Сто лет прошло с тех пор, а мы все хлещем и хлещем конягу технического прогресса на нашей бессмысленной, гиблой дороге. Что там электричество и телеграфы! — энергия атома, электронные технологии, интернет, клонирование... что там еще? Да ведь вопрос не в том, какими еще опасными игрушками продолжится этот список. Вопрос в другом: одумаемся ли мы когда-нибудь, успеем ли?
[1] Так называли П. И. Бирюкова в семье Толстых.
[2] Это слово имеет у Толстого особое значение. Бог, Начало всего — вот что оно означает. Знаменитый первый стих Евангелия от Иоанна («В начале было Слово, и Слово было у Бога, и Слово было Бог») Толстой переводил так: «В основу и начало всего стало разумение жизни. Разумение жизни стало вместо Бога. Разумение жизни есть Бог» («Краткое изложение Евангелия»).
[3] Однажды, в 1909 году, Толстой сказал: «Как в балагане выскакивает наружу заяц и представляет разные фокусы для того, чтобы завлечь публику вовнутрь, где настоящее представление, так и мои художественные произведения играют такую же роль: они привлекают внимание к моим серьезным вещам». В настоящий пятитомник вошли лучшие, известнейшие произведения Толстого-художника, и, быть может, они привлекут читателей и к его поздним вещам, поведут все дальше вглубь этого материка.
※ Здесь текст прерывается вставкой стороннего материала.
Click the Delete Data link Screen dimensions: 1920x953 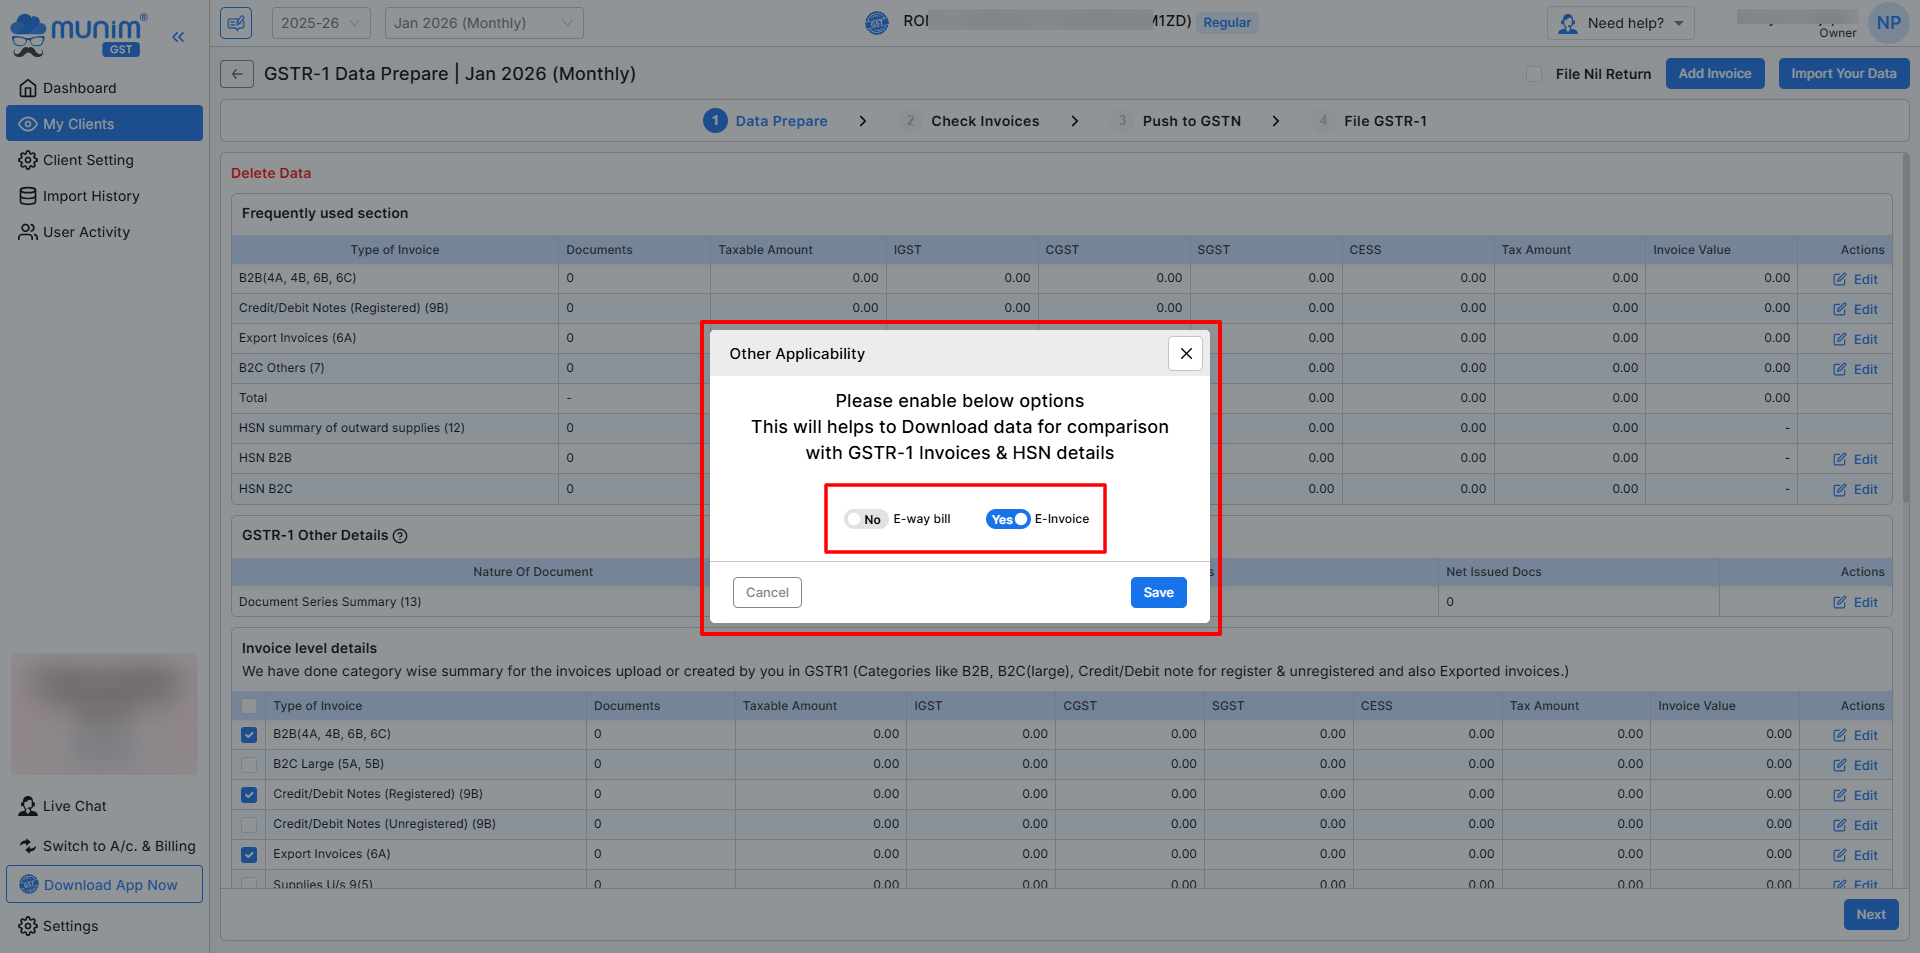point(271,173)
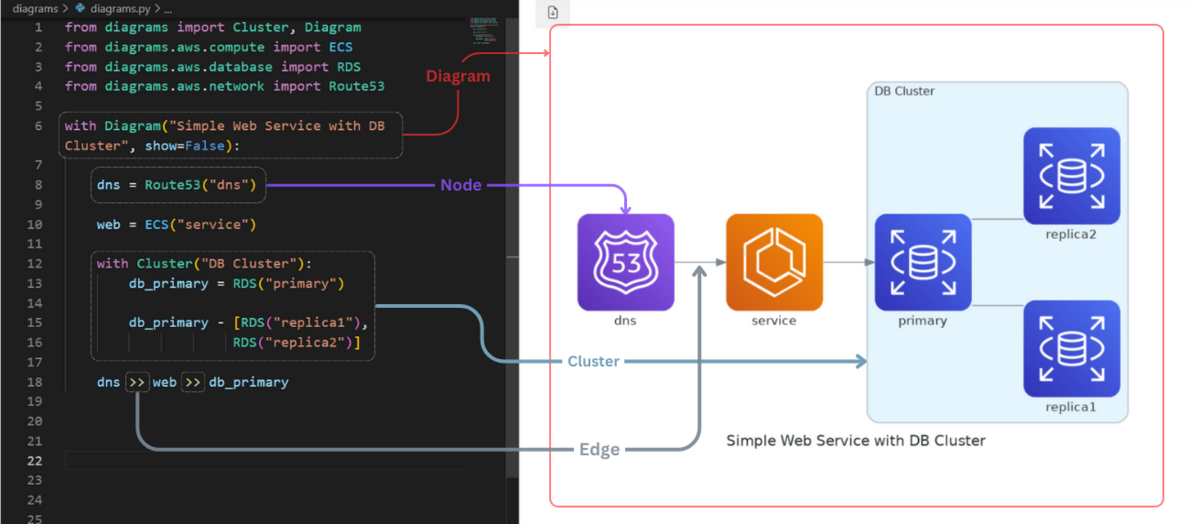Click the DB Cluster box title
The width and height of the screenshot is (1200, 524).
click(x=904, y=91)
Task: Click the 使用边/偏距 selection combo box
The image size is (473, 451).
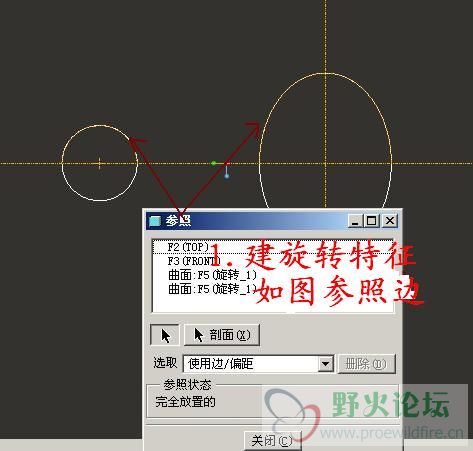Action: click(258, 363)
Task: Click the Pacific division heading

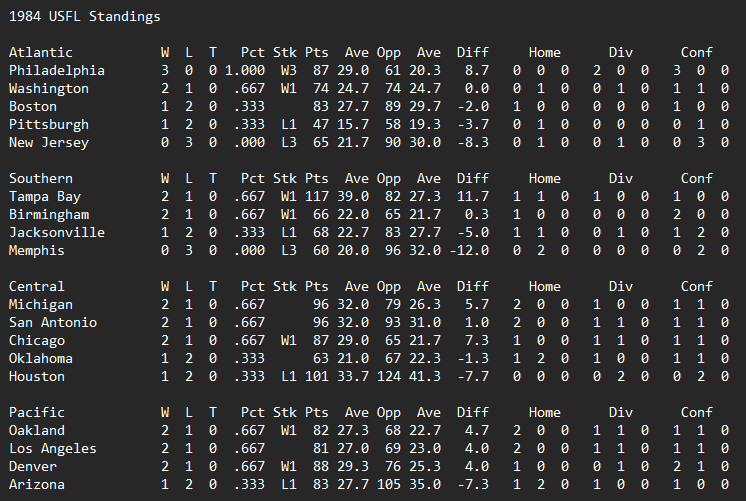Action: click(x=36, y=412)
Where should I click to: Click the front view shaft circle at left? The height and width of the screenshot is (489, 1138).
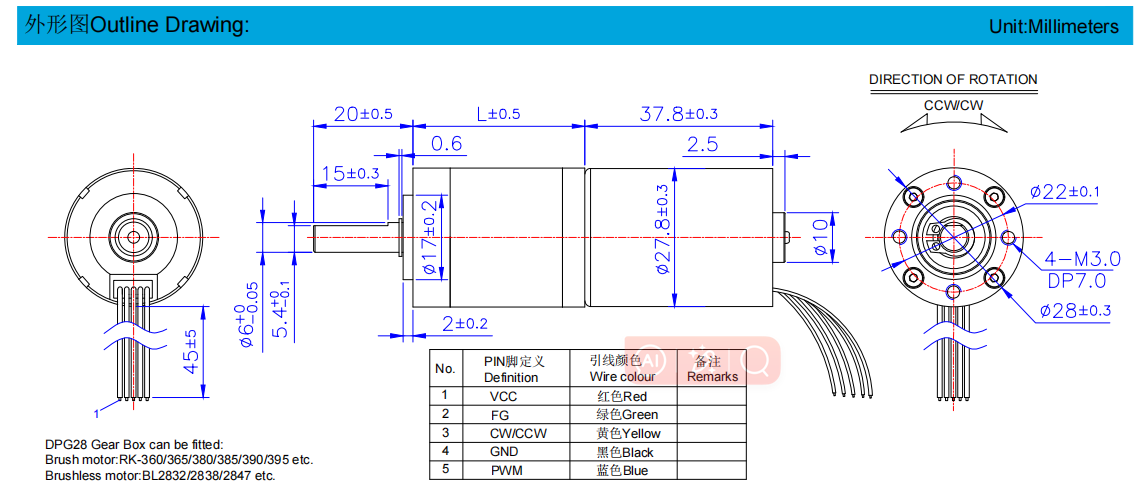[132, 236]
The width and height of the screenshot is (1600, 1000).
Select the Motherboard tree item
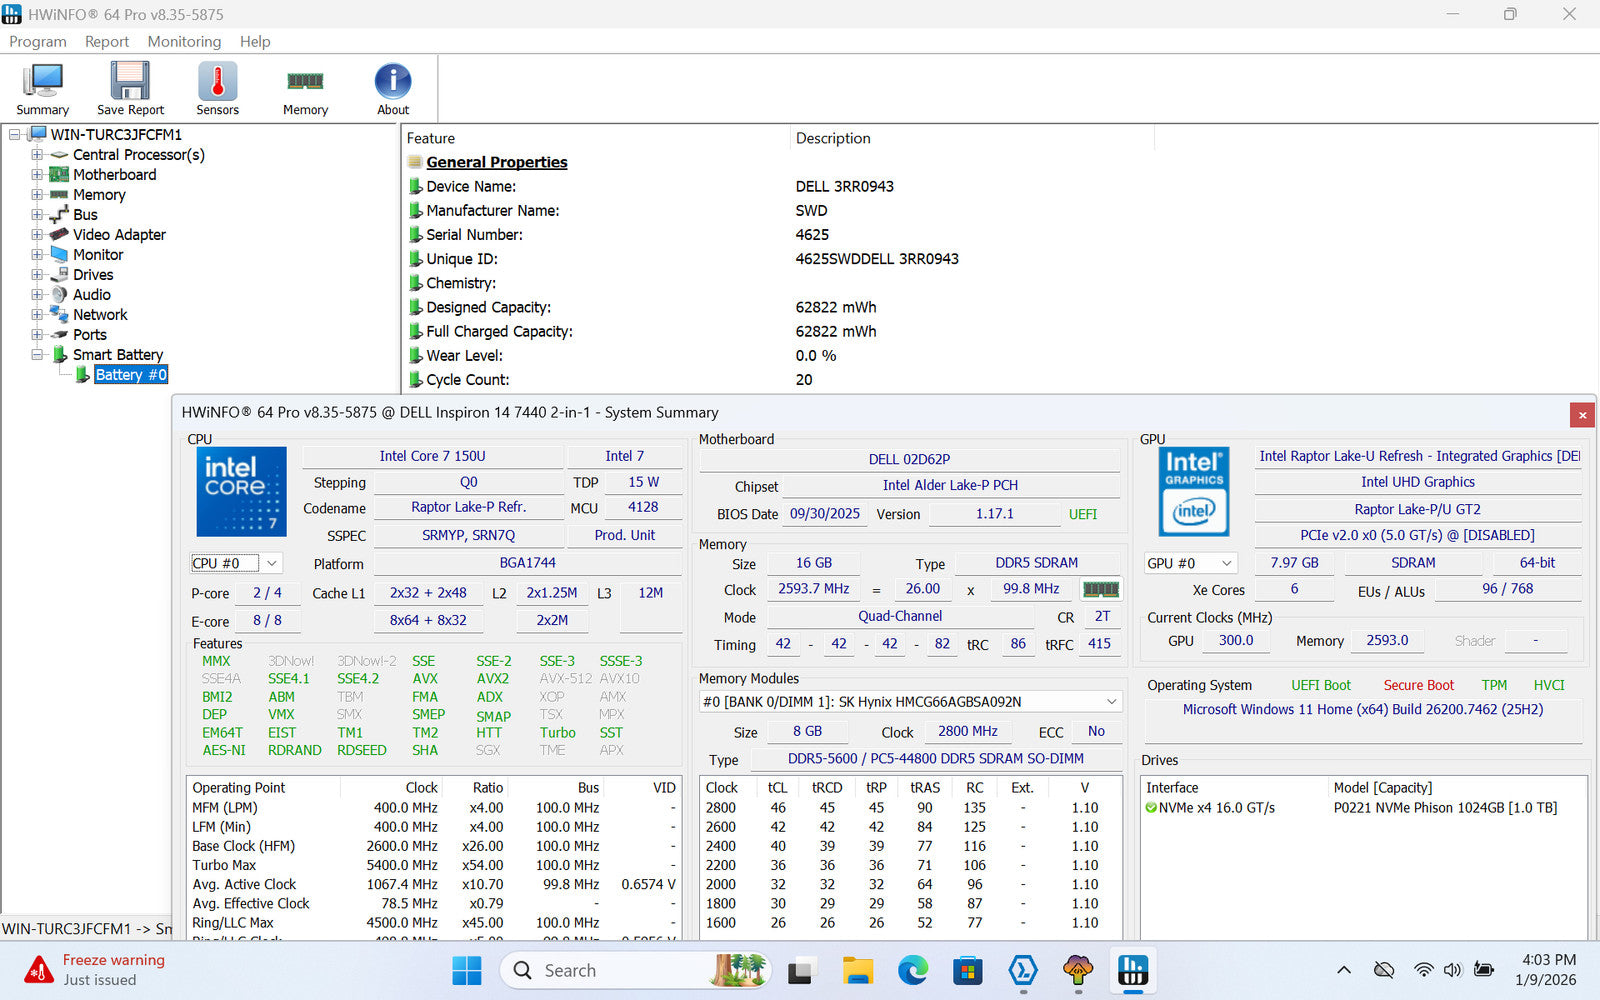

[4] Великолепен, уже по одной краткости своей, телеграфный диалог между Толстым и одной нью-йоркской газетой. Когда в 1898 г. Николай II вышел с инициативой созыва мирной конференции в Гааге и был поддержан правительством многих государств, американцы бодро отстучали Толстому: «Поздравляем по поводу результатов вашей борьбы за всеобщий мир, достигнутых рескриптом царя. Будьте добры ответить. Ответ тридцать слов оплачен». Больше Толстому и не потребовалось — он отчеканил: «Следствием декларации будут слова. Всеобщий мир может быть достигнут только самоуважением и неповиновением государству, требующему податей и военной службы для организованного насилия и убийства». Однако, вероятно, американцы чего-то недопоняли и обратились с повторным запросом. Неизвестно, какой из четырех сохранившихся вариантов ответа был отправлен в Нью-Йорк, но видно, что для бестолковых Толстой подбирал слова еще более жесткие и определенные: «...мир никогда не может быть достигнут конференциями, и может быть решен только людьми, которые не только болтают, но которые (принуждены сражаться) сами идут на войну... Гаагская мирная конференция есть только отвратительное проявление христианского лицемерия».